Now, Posie’s two months old and cuddling up on my chest right now. She is such a different baby than Elsie, and we’re having so much fun getting to know her. She nurses like a champ, and breastfeeding has been such a dream this time (let’s just say last time I had mastitis five times, antibiotic shots everyday, and finally ended up at a breast cancer surgeon with the biggest abcess they had ever seen). I’m so grateful for how much easier recovery and nursing has been. I learned a lot the first time around, and knew this time how to do things differently. Can I just say how heavenly lavender oil and epsom salt sitz baths are for recovery! And, because nursing has been so much easier, we’ve been able to get out of the house so much more. Whenever I felt a twinge of baby blues, we’d hop in the car and watch the sunset at the beach. It’s amazing how getting outside can help postpartum hormones.

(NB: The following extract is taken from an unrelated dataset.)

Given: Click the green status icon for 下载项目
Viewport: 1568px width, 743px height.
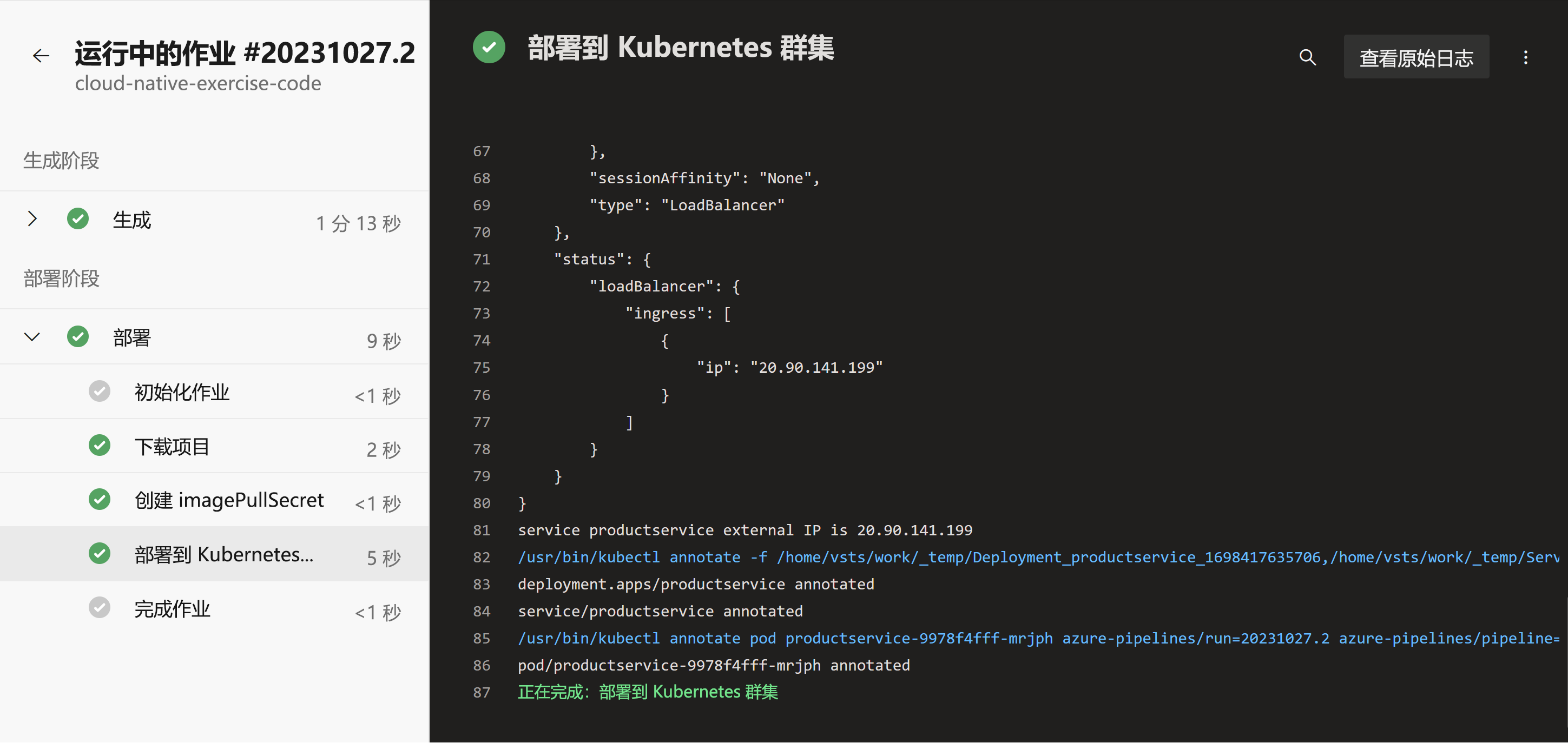Looking at the screenshot, I should tap(99, 446).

It’s also amazing how much your heart can love a little one, and how God gives you just as much love the second time around. And, it’s crazy how I keep falling deeper in love with Jeremy and Elsie through it all. I’m so grateful for two amazing, darling daughters and that we are a family of four! Jeremy has loved me and supported me more than I could even imagine. It hasn’t been easy, by any means, but God’s grace has totally been over this transition and His goodness over all of us. We love you Posie Archer! We’re so glad that you’re ours.